[Screenshot grounding data]
---+---

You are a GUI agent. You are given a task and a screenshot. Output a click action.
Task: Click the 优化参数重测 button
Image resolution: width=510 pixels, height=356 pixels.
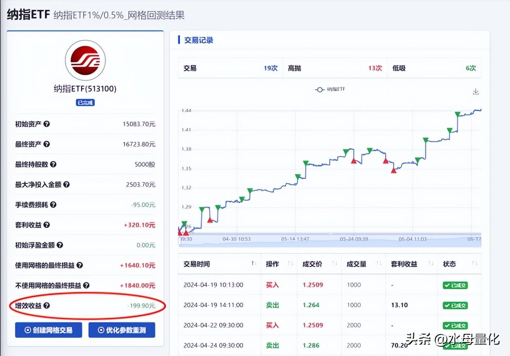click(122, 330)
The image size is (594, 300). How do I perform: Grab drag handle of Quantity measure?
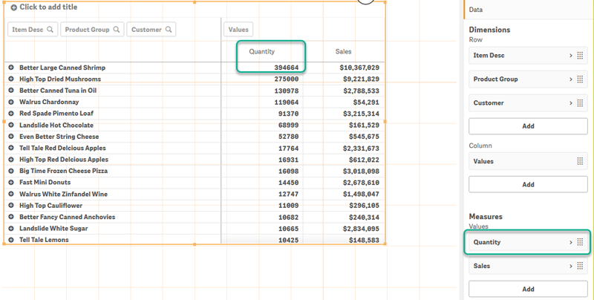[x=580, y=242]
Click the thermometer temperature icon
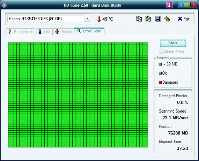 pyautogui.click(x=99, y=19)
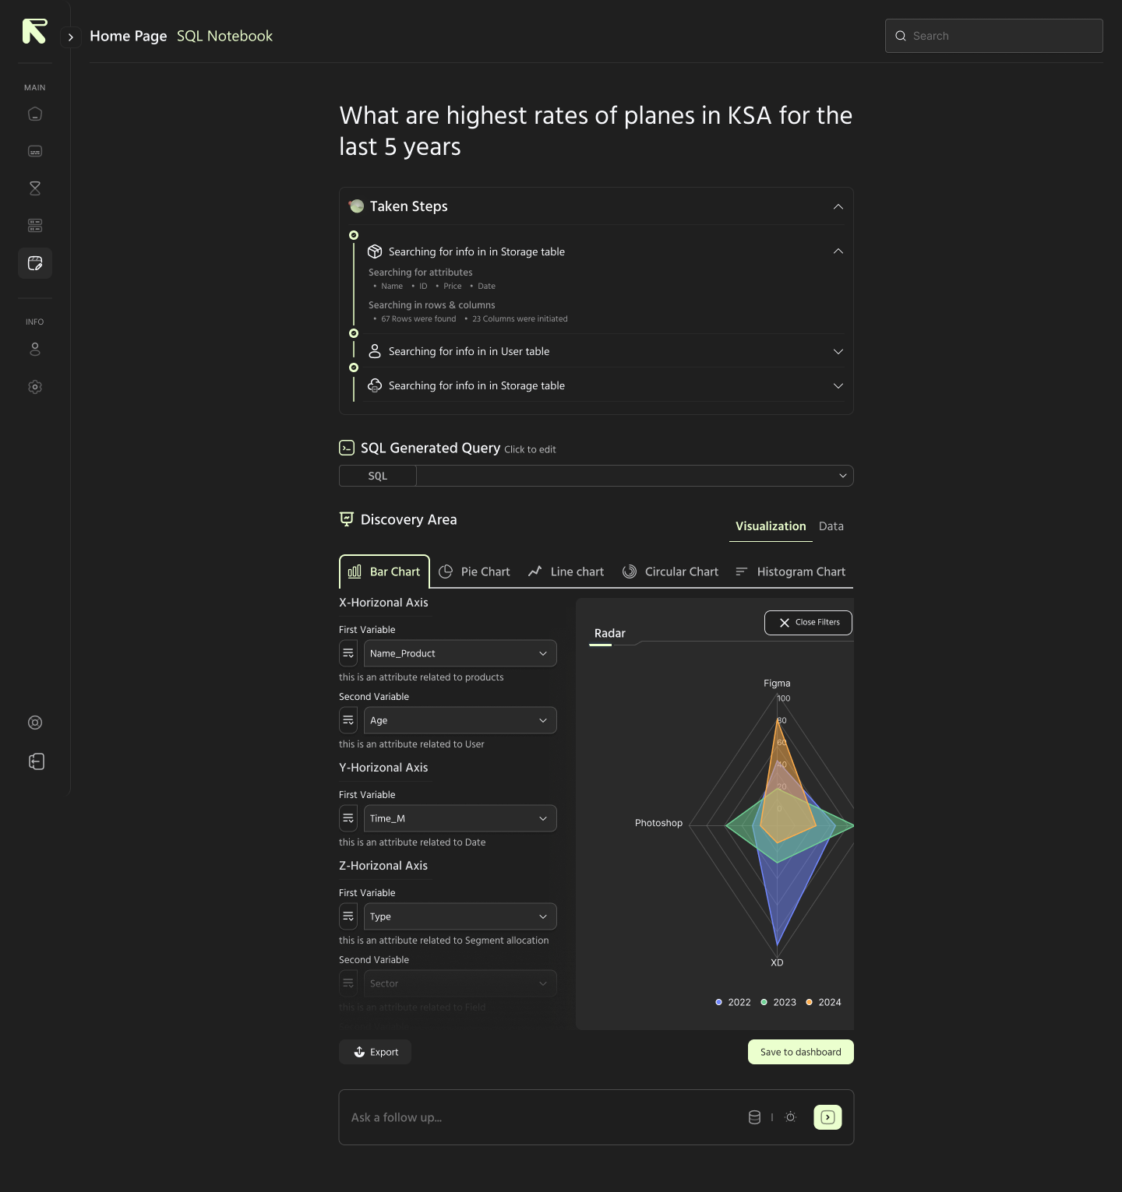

---+---

Exercise:
Starting at the line that contains "The image size" and ending at the final line of the data, reproduce each line exactly. Pictures stay out of the copy.

Result of this exercise:
The image size is (594, 300). How do I perform: Grab drag handle of Quantity measure?
[x=580, y=242]
Click the thermometer temperature icon
 pyautogui.click(x=99, y=19)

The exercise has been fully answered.